Let $(X,T)$ be a topological space and $A \subset X$. Show that $int(A)$ is the union of all open subsets of $A$.
We have defined the intererior of $A$, $int(A)$ to be the set of interior points. Furthermore $x \in X$ is an interior point if there is $U \in U_x$ with $U \subset A$. Where $U_x$ is the neighbourhood system of $x$.
For every point $x_i \in int(A) \ \exists U \in U_x \ : \ U \subset A$. Since $U \in U_x \ \exists V \in T (open) \ : \ x_i \in V_i$ and $V_i \subset U \subset A$. Therefor we can conclude $\cup_i V_i \subset A$.

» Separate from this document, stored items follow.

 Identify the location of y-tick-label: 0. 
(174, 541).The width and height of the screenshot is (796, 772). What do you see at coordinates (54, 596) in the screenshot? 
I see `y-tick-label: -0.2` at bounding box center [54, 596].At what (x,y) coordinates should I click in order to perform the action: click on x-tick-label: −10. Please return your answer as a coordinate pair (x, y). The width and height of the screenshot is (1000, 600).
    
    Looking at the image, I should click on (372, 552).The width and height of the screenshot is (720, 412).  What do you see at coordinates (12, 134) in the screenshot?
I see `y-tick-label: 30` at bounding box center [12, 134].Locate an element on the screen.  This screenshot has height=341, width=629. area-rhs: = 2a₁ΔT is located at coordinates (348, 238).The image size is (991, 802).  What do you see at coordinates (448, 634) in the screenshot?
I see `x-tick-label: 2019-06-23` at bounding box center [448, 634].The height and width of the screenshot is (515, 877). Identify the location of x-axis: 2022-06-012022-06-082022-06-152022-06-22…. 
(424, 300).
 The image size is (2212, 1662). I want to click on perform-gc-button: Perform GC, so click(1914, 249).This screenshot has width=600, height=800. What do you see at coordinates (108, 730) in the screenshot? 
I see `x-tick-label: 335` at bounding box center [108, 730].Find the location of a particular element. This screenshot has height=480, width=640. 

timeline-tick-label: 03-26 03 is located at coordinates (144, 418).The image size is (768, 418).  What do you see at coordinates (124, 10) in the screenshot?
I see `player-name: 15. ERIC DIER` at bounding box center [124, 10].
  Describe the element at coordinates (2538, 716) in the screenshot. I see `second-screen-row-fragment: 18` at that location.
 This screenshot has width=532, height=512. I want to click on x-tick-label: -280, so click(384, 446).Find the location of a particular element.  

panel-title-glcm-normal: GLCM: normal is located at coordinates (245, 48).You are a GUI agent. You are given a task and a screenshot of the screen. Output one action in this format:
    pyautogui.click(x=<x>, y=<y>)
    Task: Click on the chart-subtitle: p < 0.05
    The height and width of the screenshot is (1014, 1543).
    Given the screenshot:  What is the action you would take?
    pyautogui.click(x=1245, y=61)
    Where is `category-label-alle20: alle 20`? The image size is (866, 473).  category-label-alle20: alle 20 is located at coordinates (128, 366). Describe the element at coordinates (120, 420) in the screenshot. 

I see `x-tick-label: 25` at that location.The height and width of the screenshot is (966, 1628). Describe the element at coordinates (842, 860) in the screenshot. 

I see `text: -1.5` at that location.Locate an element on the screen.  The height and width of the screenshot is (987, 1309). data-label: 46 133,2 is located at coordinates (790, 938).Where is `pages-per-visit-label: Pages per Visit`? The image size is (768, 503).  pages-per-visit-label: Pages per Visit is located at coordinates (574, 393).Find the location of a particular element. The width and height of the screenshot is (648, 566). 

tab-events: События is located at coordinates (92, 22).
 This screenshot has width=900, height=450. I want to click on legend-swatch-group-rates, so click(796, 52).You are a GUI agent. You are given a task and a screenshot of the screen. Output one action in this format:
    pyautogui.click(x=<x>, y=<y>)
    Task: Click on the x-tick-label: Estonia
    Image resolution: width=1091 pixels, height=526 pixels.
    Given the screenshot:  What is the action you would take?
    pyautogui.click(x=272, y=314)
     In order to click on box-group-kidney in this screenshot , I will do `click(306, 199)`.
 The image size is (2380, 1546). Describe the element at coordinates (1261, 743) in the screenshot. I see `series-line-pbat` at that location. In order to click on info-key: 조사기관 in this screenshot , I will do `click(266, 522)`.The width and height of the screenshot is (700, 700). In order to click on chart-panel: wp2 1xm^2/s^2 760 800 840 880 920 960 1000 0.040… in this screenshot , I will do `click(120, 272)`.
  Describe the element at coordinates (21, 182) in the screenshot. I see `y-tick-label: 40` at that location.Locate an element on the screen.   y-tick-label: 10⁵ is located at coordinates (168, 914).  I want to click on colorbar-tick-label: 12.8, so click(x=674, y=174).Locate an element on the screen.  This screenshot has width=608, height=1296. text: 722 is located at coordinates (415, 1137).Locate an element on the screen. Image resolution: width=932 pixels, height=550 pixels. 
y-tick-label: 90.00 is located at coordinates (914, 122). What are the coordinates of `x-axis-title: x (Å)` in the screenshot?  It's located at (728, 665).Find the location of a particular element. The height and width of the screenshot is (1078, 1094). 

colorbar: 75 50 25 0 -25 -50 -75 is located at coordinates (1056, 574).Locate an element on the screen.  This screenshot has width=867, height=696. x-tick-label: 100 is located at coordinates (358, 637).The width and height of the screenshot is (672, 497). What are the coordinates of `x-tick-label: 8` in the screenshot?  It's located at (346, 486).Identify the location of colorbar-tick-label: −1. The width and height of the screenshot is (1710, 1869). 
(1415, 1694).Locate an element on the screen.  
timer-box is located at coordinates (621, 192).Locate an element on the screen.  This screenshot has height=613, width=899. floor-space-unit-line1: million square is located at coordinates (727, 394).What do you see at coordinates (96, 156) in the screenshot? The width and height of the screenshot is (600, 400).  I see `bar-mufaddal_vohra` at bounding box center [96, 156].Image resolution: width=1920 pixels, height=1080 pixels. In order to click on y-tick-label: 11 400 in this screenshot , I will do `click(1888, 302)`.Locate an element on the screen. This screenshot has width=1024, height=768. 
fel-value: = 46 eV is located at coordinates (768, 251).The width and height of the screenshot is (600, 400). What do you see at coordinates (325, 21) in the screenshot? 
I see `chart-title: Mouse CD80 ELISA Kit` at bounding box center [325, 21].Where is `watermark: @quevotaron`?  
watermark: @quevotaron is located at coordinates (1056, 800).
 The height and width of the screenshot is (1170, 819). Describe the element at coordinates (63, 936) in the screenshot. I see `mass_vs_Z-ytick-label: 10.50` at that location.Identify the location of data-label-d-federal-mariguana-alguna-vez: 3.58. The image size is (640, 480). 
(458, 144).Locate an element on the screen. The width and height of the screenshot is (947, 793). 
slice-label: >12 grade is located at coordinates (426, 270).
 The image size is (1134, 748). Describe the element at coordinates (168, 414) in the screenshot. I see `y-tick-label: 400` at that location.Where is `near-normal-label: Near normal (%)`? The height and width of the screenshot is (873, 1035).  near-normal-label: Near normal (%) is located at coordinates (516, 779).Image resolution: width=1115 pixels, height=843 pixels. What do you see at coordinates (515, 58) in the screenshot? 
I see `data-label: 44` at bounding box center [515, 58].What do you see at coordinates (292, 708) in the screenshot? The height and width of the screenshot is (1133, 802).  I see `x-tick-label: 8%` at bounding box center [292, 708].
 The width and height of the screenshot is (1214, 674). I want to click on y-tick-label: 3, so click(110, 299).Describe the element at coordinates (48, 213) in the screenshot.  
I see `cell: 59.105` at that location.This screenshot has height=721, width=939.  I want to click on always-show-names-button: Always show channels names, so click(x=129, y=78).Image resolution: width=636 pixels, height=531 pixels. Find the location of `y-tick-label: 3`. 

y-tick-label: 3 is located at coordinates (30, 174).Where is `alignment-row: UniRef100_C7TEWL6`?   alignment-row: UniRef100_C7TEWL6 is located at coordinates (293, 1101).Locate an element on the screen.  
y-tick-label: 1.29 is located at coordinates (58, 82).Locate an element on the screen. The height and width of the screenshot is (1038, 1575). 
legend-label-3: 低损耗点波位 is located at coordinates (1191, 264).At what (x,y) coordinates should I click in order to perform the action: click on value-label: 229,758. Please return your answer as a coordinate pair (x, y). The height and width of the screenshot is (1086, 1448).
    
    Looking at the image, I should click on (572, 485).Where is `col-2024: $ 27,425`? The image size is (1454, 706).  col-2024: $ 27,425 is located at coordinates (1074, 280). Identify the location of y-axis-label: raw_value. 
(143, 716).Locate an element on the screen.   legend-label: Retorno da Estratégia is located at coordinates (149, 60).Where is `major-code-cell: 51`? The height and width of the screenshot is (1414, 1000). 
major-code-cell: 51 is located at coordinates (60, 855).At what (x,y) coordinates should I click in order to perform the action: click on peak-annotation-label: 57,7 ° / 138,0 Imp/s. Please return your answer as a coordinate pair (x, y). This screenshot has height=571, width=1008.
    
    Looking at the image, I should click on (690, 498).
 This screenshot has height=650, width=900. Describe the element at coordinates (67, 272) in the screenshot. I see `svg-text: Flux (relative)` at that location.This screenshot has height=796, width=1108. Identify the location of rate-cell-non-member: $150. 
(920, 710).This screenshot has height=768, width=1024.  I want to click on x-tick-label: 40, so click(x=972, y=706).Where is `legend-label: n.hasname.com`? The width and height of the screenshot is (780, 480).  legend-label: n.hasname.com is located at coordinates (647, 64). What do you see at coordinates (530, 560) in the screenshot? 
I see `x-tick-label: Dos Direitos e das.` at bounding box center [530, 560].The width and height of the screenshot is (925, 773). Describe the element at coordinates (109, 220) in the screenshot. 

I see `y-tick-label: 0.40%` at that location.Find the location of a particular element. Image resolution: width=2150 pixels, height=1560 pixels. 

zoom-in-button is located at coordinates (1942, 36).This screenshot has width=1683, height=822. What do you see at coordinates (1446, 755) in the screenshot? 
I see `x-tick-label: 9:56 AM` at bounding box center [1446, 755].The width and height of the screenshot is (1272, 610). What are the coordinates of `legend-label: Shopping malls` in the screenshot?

Now I need help with how I can proceed.
Edit from comment.
$U_x = \{U \in X : U \text{ neighbourhood of } x\in X \}$ A set $U \subset X$ is called a neighbourhood if there is $V \in T$ with $x \in V$ and $V \subset U$.
Best Answer
Let $Y$ be the union of all open subsets of $A$.
Therefore, $Y\subseteq A$ and $Y$ is open (since the union of arbitrary open sets is open). Therefore, if $y\in Y$, then $y\in \operatorname{int}(A)$ as we can use $Y$ for $U_y$.
Suppose $x\in\operatorname{int}(A)$, then $U_x$ is an open subset of $A$ containing $x$, so $U_x$ is in the union defining $Y$. Therefore, $U_x\subseteq Y$ and so $x\in Y$.